Pixel coordinate grounding data:
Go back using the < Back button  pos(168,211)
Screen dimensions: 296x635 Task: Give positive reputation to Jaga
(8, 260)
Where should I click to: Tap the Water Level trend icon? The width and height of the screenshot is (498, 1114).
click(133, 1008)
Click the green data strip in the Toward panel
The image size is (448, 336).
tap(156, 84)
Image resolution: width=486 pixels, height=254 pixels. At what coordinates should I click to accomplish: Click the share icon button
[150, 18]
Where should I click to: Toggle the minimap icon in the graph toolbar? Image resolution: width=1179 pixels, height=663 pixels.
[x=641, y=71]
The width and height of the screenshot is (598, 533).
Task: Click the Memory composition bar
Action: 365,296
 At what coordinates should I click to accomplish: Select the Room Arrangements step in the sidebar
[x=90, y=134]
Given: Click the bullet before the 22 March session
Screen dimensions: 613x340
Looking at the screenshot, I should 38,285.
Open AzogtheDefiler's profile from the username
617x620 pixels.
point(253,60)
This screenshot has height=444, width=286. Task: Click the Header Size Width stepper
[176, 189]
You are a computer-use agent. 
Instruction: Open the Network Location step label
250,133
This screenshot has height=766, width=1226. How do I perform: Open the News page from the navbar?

» **Your assignment**
Lines above that contain the string "from" make up the answer.

» **Response area**
Open AzogtheDefiler's profile from the username
This screenshot has height=766, width=1226. How do I perform: Open the News page from the navbar?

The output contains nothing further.